● Job:
Reproduce the data below word for word, line by line, without changing anything.

● Extracted entries:

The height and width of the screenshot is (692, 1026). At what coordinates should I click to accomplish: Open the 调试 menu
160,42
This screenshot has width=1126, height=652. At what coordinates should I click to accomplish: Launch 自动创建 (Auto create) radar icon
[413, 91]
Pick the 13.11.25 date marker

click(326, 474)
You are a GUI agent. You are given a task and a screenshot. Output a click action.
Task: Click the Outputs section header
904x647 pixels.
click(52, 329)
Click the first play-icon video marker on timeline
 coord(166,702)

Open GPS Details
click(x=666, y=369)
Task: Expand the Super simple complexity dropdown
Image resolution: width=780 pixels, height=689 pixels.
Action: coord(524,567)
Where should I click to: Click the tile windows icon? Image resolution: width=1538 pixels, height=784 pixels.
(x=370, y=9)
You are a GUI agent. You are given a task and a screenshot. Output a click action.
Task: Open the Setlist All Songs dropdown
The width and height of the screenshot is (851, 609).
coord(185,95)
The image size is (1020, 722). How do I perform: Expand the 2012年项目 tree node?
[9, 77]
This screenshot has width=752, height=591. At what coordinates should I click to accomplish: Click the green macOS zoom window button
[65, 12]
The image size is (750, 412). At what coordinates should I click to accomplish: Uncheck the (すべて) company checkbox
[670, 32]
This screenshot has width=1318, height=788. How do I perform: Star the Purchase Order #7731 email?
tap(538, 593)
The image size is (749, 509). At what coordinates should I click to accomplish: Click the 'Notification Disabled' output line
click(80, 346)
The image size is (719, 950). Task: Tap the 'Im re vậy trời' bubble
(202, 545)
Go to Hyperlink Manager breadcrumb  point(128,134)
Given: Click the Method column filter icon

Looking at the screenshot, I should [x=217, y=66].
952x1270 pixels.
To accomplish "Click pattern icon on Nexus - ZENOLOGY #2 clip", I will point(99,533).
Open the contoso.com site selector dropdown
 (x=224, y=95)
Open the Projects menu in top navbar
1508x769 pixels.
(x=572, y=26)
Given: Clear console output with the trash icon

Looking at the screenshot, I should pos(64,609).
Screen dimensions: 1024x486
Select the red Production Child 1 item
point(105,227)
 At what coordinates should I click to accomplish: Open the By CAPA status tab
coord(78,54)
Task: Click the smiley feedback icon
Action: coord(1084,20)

● Output of the task:
The height and width of the screenshot is (692, 1026). At what coordinates should I click to accomplish: Open the 调试 menu
160,42
This screenshot has width=1126, height=652. At what coordinates should I click to accomplish: Launch 自动创建 (Auto create) radar icon
[413, 91]
Pick the 13.11.25 date marker

click(326, 474)
You are a GUI agent. You are given a task and a screenshot. Output a click action.
Task: Click the Outputs section header
904x647 pixels.
click(52, 329)
Click the first play-icon video marker on timeline
 coord(166,702)

Open GPS Details
click(x=666, y=369)
Task: Expand the Super simple complexity dropdown
Image resolution: width=780 pixels, height=689 pixels.
Action: coord(524,567)
Where should I click to: Click the tile windows icon? Image resolution: width=1538 pixels, height=784 pixels.
(x=370, y=9)
You are a GUI agent. You are given a task and a screenshot. Output a click action.
Task: Open the Setlist All Songs dropdown
The width and height of the screenshot is (851, 609).
coord(185,95)
The image size is (1020, 722). How do I perform: Expand the 2012年项目 tree node?
[9, 77]
This screenshot has width=752, height=591. At what coordinates should I click to accomplish: Click the green macOS zoom window button
[65, 12]
The image size is (750, 412). At what coordinates should I click to accomplish: Uncheck the (すべて) company checkbox
[670, 32]
This screenshot has width=1318, height=788. How do I perform: Star the Purchase Order #7731 email?
tap(538, 593)
The image size is (749, 509). At what coordinates should I click to accomplish: Click the 'Notification Disabled' output line
click(80, 346)
The image size is (719, 950). Task: Tap the 'Im re vậy trời' bubble
(202, 545)
Go to Hyperlink Manager breadcrumb  point(128,134)
Given: Click the Method column filter icon

Looking at the screenshot, I should [x=217, y=66].
952x1270 pixels.
To accomplish "Click pattern icon on Nexus - ZENOLOGY #2 clip", I will point(99,533).
Open the contoso.com site selector dropdown
 (x=224, y=95)
Open the Projects menu in top navbar
1508x769 pixels.
(x=572, y=26)
Given: Clear console output with the trash icon

Looking at the screenshot, I should pos(64,609).
Screen dimensions: 1024x486
Select the red Production Child 1 item
point(105,227)
 At what coordinates should I click to accomplish: Open the By CAPA status tab
coord(78,54)
Task: Click the smiley feedback icon
Action: coord(1084,20)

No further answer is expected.